Выбранный текст
---

Если хочешь быть здоров, соблюдай эту норму:
не есть без желания и ужинать легко,
хорошо пережевывать и есть только то,
что хорошо сварено и простой формы.
Тот, кто глотает лекарства, не знает,
что от гнева воздух лечит,
из-за стола тому вставать легче,
кто после в полдень не засыпает.
Вино пей умеренно,
ешь мало и часто, отхожее
место посещай не напрасно.
Упражняясь, двигайся,
не терпи головной боли,
ночью хорошо укрывайся.
Отдыхай, будь весел, избегай
роскоши и диету соблюдай[159].
Два докучливых присутствия
Один из самых известных документов этого периода касается тяжелых отношений, сложившихся у Леонардо с Джорджо и Джованни, двумя помощниками немецкого происхождения, жившими вместе с ним на вилле Бельведер. Речь идет о специалистах, которые были присланы к нему его покровителем, чтобы проводить исследования зажигательных зеркал: возможно, Медичи попросили художника усовершенствовать способ подогрева воды для окрашивания тканей, деятельности, представлявшей одно из главных занятий их семьи. Таким образом, находясь в стенах Ватикана, Леонардо пытался настроить самые большие и функциональные зеркала, способные фокусировать и направлять максимально возможное количество солнечных лучей на огромный котел.

---

Данные для упражнения
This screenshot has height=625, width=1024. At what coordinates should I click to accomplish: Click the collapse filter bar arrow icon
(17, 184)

---

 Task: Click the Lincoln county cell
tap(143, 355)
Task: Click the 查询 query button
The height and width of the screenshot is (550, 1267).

---

Задания
[a] Выпишите заново строки данных, начиная со строки, содержащей «Task: Click the Lincoln county cell», и заканчивая строкой, содержащей «The height and», включительно и ничего не опуская. При этом сдвиньте каждую координату в ответах на 21.
[b] Подхватите текст о Леонардо и его немецких помощниках и продолжите его после последнего предложения.

Ответы к заданиям
[a]
 Task: Click the Lincoln county cell
tap(164, 376)
Task: Click the 查询 query button
The height and width of the screenshot is (550, 1267).

[b]
Мастер Джорджо казался кем-то вроде кузнеца и мастером на все руки, который, возможно, имел дело с карнизами и несущими конструкциями разных типов, в то время как мастер Джованни дельи Спекки, занимавшийся зеркалами, должен был придавать форму этим чудесным предметам, от которых он получил свое имя[160]. Эти два человека были сущим наказанием. Леонардо шесть раз переписывал письмо, адресованное Джулиано, с жалобами на сложившуюся невыносимую ситуацию: он, гений, признанный и принятый всеми самыми важными дворами Италии, вынужден считаться с вымогательством этих невежественных ремесленников. Казалось, что да Винчи не имел представления о своем истинном положении и статусе: он вел себя не так, как его коллеги, смотревшие на своих помощников сверху вниз. В действительности, мы узнаем из его записей, что жалованье, которое он получал в этот период от своего покровителя, равнялось 33 скудо в месяц – сущий пустяк в сравнении с 12 000 скудо, которые Рафаэль получил непосредственно от понтифика за роспись фресками трех залов в его апартаментах.